Business student totally new to Python wants a script for strings fuzzy matching

261 views Asked by At

I am a business student who just began to learn Python. My professor asked me to do fuzzy matching between two files: US Patent information and Company information downloaded from stock exchange website. My task is to compare the company names that showed up in US Patent documentation (column 1 from file 1) and names found on stock exchange website(column 1 from file 2) . From what I’ve known, the (1) first step is to change all the letters listed file 1 and file 2 to lower cases; (2) Pick each name from file 2 and match it with all the names in file 1 and return 15 closest matches. (3) Repeat step 2, run through all the names is file 2. (4) With every match, there is one similarity level. I guess I will use the SequenceMatcher() object. I just learn how to import data from my csv file(I have 2 files), see below

import csv
with open('USPTO.csv', 'rb') as csvfile:
    data = csv.reader(csvfile, delimiter=',')
    for row in data:
        print "------------------"
        print row
        print "------------------"
        for cell in row:
            print cell

Sorry about my silly question but I am too new to replace the strings (“abcde”, “abcde”, as shown below) data with my own data. I have no idea how to change the data I imported to lower cases. And I don’t even know how to set the 15 closest matches standard. My professor told me this was an easy task, but I really felt defeated. Thank you for reading! Hopefully someone can give me some instructions. I am not that stupid :)

>>> import difflib
>>> difflib.SequenceMatcher(None, 'abcde', 'abcde').ratio()
1.0
1

There are 1 answers

0
Eric Sauer On BEST ANSWER

To answer your questions one by one.

1) "I have no idea how to change the data I imported to lower cases."

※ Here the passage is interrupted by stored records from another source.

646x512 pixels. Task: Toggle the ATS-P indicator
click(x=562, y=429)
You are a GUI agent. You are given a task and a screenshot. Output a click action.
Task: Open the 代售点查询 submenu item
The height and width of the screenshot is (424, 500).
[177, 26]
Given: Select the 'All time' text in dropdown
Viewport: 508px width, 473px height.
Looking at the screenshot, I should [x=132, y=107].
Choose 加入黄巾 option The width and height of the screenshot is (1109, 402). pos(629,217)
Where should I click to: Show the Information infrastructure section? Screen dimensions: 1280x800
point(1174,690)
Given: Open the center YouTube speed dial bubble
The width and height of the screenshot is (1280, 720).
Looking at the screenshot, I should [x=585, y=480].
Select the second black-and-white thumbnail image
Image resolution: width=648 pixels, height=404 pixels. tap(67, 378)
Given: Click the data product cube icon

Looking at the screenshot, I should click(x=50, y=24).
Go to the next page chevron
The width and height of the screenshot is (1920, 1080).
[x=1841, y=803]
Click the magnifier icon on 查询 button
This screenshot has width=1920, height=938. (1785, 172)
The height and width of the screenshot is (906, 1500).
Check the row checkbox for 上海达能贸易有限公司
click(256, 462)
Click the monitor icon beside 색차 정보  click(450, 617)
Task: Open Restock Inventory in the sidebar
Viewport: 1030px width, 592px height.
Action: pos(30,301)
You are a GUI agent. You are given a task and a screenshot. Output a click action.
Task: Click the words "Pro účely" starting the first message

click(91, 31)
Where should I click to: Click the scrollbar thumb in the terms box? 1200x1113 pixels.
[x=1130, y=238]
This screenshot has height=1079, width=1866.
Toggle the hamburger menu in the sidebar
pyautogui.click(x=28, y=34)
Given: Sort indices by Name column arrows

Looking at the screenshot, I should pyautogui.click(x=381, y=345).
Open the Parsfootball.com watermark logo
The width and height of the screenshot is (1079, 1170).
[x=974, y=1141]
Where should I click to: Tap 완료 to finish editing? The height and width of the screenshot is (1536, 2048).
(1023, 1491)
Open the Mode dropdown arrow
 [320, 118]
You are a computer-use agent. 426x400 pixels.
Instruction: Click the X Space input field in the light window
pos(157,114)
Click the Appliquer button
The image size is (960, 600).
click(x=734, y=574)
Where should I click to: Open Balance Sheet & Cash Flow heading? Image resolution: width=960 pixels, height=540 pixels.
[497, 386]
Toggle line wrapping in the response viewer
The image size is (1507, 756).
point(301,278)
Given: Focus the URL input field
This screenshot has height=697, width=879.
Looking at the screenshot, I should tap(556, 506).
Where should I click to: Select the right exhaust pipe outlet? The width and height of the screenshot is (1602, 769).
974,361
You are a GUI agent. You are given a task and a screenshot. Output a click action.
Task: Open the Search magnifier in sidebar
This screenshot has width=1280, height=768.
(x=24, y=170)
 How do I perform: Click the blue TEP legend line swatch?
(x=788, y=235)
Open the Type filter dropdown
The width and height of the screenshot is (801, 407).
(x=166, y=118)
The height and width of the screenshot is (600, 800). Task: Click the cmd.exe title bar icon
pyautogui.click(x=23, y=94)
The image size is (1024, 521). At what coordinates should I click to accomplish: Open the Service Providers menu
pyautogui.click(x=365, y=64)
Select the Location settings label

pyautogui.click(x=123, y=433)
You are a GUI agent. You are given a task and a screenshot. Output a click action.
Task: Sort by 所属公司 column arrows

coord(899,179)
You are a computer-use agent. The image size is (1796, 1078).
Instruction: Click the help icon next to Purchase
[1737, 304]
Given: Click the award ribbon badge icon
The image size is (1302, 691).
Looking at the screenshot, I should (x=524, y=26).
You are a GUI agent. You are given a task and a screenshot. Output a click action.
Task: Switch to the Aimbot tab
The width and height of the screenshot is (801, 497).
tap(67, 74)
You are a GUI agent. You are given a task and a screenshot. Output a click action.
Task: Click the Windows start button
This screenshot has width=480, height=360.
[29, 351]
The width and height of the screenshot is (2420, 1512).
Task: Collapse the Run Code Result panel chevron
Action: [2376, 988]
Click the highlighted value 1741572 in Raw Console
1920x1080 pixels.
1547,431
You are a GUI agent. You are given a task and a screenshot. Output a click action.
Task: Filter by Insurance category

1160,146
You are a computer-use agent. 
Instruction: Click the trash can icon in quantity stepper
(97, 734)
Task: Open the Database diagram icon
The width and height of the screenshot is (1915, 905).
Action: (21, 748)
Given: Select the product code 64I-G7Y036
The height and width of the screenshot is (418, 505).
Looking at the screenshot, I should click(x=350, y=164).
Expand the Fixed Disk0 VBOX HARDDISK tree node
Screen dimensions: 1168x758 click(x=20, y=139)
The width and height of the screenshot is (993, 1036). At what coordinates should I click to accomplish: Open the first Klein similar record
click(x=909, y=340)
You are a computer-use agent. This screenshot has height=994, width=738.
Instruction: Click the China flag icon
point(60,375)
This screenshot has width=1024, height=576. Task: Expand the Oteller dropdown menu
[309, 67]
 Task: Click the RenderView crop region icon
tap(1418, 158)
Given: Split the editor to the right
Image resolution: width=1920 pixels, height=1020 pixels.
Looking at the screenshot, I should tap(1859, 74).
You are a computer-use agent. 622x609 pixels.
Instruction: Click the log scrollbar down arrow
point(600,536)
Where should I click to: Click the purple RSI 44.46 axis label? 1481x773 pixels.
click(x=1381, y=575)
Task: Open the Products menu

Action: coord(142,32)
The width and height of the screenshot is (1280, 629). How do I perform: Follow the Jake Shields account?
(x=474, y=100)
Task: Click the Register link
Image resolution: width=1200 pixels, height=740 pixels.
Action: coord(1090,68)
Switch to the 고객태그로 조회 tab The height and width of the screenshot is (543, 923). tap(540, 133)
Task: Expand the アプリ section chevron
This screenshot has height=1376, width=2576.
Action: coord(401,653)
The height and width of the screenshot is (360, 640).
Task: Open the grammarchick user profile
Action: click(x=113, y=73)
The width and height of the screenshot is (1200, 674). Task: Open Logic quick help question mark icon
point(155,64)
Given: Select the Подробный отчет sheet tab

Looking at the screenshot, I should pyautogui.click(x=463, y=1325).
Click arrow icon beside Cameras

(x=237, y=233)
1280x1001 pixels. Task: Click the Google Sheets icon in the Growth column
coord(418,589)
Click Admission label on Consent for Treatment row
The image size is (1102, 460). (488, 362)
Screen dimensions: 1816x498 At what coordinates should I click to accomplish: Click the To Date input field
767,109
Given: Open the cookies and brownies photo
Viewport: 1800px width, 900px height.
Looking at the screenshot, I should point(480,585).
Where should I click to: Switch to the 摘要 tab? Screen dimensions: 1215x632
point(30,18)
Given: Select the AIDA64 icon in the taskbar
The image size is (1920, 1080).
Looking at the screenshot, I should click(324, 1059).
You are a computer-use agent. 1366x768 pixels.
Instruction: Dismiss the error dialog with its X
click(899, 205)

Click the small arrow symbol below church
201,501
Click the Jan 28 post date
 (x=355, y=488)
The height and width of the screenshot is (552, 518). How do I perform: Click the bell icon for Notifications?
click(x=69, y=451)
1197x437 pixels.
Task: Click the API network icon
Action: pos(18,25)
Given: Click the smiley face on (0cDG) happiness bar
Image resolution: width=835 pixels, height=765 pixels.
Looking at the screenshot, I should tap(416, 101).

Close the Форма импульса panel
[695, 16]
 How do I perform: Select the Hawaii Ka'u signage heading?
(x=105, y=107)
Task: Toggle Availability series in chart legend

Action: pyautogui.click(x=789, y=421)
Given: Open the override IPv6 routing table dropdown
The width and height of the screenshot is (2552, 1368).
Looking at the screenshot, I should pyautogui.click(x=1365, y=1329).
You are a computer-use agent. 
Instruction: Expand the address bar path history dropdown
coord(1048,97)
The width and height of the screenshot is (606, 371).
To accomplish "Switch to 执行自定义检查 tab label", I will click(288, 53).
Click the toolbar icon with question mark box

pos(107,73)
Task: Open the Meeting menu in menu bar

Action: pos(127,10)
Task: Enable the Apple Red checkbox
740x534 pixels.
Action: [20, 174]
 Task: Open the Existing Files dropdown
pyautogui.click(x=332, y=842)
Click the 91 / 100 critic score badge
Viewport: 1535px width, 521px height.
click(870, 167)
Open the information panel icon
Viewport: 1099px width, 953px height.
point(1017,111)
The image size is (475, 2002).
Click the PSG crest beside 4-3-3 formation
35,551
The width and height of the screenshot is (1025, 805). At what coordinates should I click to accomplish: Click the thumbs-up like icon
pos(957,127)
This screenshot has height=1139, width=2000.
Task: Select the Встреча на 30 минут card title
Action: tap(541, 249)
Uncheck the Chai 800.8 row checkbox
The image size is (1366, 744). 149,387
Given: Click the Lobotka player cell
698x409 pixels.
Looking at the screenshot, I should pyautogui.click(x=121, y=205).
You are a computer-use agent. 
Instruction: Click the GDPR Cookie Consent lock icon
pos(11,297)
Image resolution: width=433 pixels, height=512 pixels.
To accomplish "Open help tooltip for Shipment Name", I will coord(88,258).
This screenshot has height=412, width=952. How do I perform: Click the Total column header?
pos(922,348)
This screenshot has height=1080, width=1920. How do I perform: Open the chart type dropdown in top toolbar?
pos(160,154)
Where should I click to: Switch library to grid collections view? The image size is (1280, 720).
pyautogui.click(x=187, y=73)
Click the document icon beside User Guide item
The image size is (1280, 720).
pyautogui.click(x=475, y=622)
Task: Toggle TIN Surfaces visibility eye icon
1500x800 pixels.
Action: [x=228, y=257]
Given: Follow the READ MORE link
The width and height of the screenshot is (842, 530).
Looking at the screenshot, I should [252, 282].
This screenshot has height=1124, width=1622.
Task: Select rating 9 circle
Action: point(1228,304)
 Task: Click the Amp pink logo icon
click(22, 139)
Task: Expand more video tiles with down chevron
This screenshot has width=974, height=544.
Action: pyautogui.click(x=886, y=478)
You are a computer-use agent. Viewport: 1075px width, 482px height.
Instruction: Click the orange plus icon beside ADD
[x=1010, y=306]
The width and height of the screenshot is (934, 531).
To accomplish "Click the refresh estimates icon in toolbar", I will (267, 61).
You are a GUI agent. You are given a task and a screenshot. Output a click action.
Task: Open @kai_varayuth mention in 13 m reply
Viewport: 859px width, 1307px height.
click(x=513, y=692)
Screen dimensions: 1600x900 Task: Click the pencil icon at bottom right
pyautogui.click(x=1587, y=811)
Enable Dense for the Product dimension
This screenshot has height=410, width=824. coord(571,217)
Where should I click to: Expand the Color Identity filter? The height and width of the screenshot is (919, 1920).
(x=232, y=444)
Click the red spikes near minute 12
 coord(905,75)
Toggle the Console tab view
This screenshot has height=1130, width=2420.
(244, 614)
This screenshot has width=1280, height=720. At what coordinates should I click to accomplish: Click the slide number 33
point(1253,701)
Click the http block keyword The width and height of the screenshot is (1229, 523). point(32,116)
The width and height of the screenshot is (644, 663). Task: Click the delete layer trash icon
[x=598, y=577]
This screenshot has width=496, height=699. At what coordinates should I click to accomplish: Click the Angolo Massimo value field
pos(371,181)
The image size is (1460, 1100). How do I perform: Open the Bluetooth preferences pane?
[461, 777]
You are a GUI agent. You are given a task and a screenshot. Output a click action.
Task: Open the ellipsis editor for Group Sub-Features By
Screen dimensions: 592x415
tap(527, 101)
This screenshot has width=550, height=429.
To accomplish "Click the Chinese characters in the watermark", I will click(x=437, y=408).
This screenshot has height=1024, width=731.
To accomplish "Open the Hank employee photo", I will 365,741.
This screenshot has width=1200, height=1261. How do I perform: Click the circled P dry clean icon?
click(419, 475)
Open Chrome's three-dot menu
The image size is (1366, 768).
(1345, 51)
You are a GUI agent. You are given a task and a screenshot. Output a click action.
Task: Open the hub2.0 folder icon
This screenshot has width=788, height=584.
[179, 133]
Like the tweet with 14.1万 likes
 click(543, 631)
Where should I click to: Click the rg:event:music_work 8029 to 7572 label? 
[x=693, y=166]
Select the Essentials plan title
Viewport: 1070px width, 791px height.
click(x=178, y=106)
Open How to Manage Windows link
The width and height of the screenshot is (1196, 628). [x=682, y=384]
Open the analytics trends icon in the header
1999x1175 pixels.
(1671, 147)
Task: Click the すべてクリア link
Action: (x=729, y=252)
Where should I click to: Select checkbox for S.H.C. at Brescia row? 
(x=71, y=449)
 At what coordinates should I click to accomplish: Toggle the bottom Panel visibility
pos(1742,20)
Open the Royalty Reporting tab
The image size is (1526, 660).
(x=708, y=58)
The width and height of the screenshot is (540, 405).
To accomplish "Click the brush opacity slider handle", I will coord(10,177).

In order to change the cell to lower case, you would use [string].lower()

The following code will print out each cell in lower case

import csv
with open('USPTO.csv', 'rb') as csvfile:
    data = csv.reader(csvfile, delimiter=',')
    for row in data:
        print "------------------"
        print row
        print "------------------"
        for cell in row:
            print cell.lower();

So to change each cell to lower case you would do

import csv
with open('USPTO.csv', 'rb') as csvfile:
    data = csv.reader(csvfile, delimiter=',')
    for row in data:
        for cell in row:
            cell = cell.lower();

2) "I don’t even know how to set the 15 closest matches standard."

For this you should set up a dictionary, the key will be the first string, the value will be a list of pairs, (string2, the value from difflib.SequenceMatcher(None, string1, string2).ratio()).

Please attempt to write some code and we will help you fix it.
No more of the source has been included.